Minors Killed During Iran’s Nationwide Protests: Ongoing Documentation and Uncertainty
As nationwide protests in Iran have been met with widespread arrests and the use of lethal force, growing evidence indicates that a significant number of school-aged children were among those killed.
As nationwide protests in Iran have been met with widespread arrests and the use of lethal force, growing evidence indicates that a significant number of school-aged children were among those killed. While multiple actors have released figures and partial documentation, the final and fully verified number of deaths of minors remains unclear, reflecting broader challenges related to access, transparency, and verification.
The Coordination Council of Iranian Teachers’ Trade Associations has reported that the number of children killed during the protests has exceeded 160. According to the council’s spokesperson, Mohammad Habibi, new names of minors have continued to surface over time, even after earlier lists were believed to be complete. In public statements, the council has described the documentation process as ongoing and noted that the victims were children and adolescents who would still be attending classes if their lives had not been cut short.
Iranian authorities, for their part, state that the overall number of people killed during the protests stands at 3,117. Officials have acknowledged that this figure is not final and that authorities do not yet possess the full list of names. To address this, the government has launched a public website inviting families to submit additional information and names of those believed to have died during the unrest. While authorities - including members of parliament overseeing educational affairs - have confirmed that minors under the age of 18 have been among those killed, they have not published a specific breakdown identifying which of those killed are minors. They have also indicated that detailed data from law-enforcement agencies regarding the number of detained, injured, or killed students has not yet been made public.

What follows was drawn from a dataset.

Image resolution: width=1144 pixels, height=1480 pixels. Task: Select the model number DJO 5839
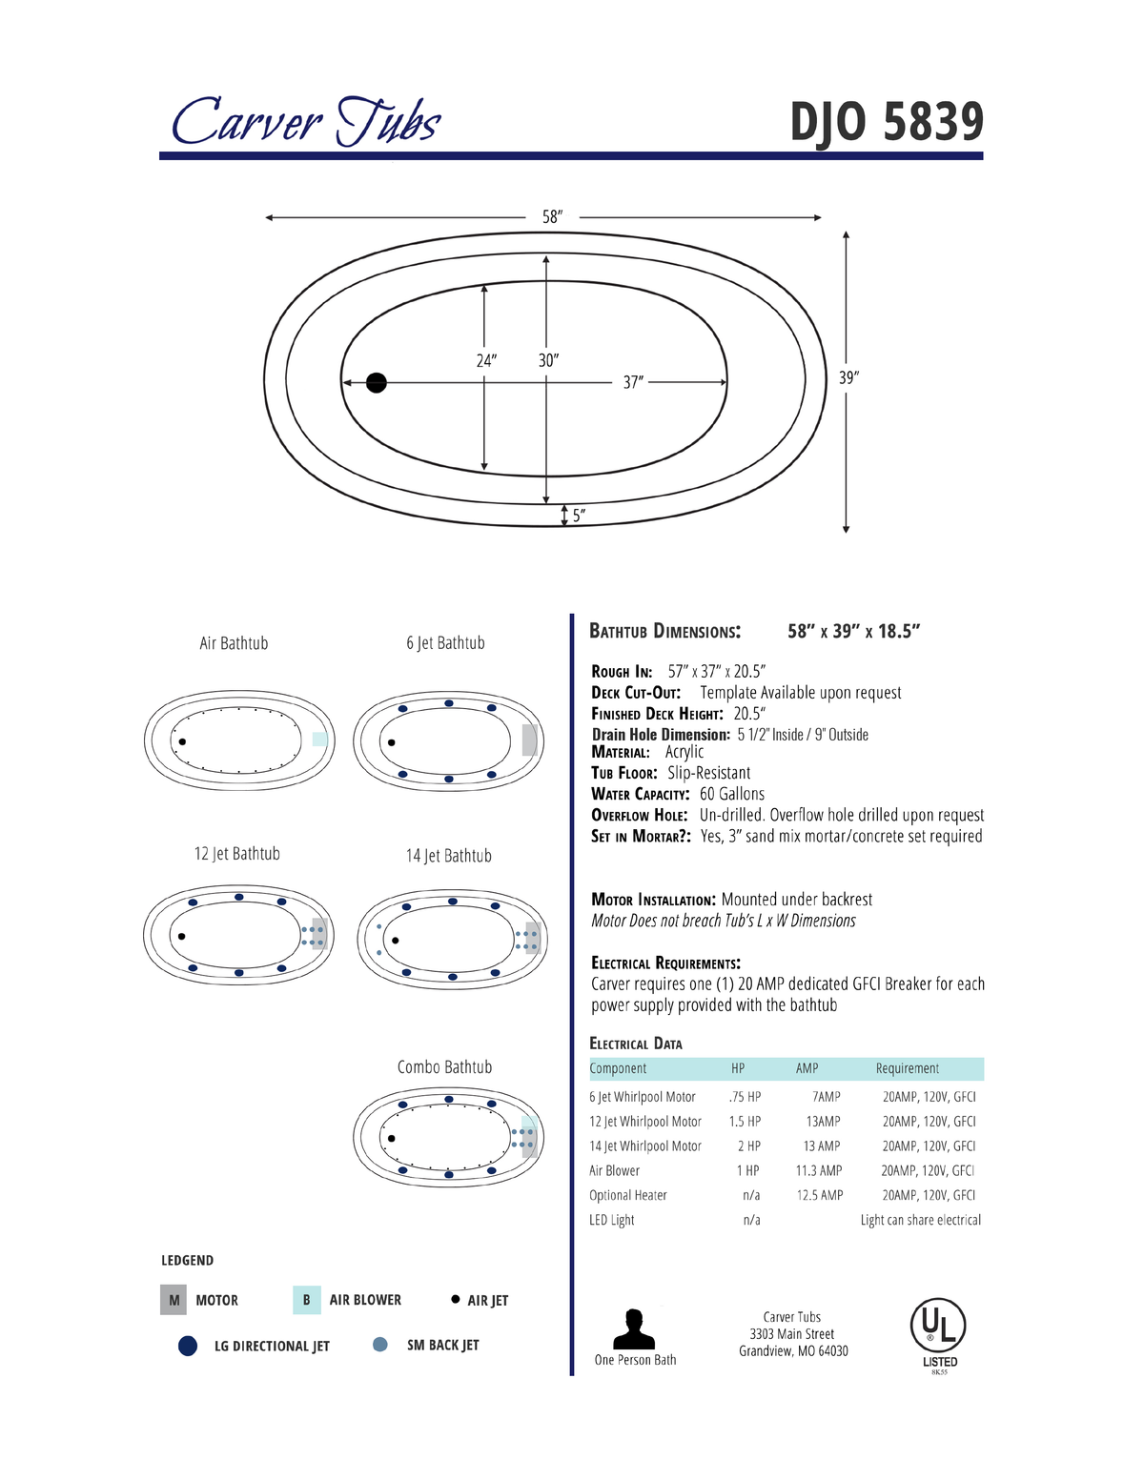(x=888, y=122)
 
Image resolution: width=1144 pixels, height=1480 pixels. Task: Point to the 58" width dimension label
(x=552, y=216)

At least ten of the student names documented by the teachers’ council do not appear in the government’s published list. At the same time, available comparisons suggest that the official figures are broadly close to those reported by teachers’ representatives, underscoring both areas of overlap and that available data is changing as more fatalities come to light.
Human rights organizations have also documented child and student casualties. Aggregated data published by the Human Rights Activists News Agency (HRANA) reports 6,941 confirmed deaths overall, including 171 children. HRANA’s reporting is based on compiling information from families, local sources, activists, and media outlets. The organization has not released a public list of names for child victims and notes that an additional 11,630 cases remain under review, indicating that casualty figures remain provisional.
Arrests increased sharply during the protests, with human rights groups estimating that tens of thousands of people were detained, though precise figures remain difficult to verify due to restricted access and limited official disclosure. HRANA reports 50,921 arrests, 11,021 seriously injured civilians, 307 reported cases of forced confessions, and 11,047 summonses. Reports of student arrests have also emerged, raising further concerns about the impact of the crackdown on educational communities.
Despite the publication of official figures and ongoing documentation by teachers’ associations, human rights organizations, and journalists, the full scope of student deaths has not yet been conclusively established. Differences in methodologies, continued review of unresolved cases, and the absence of detailed official breakdowns mean that current numbers should be understood as evolving rather than definitive.
What remains consistent across all available sources is that children and students were among those killed during the protests. Documentation efforts continue alongside broader attempts to establish a comprehensive and accurate account of the human cost of the unrest.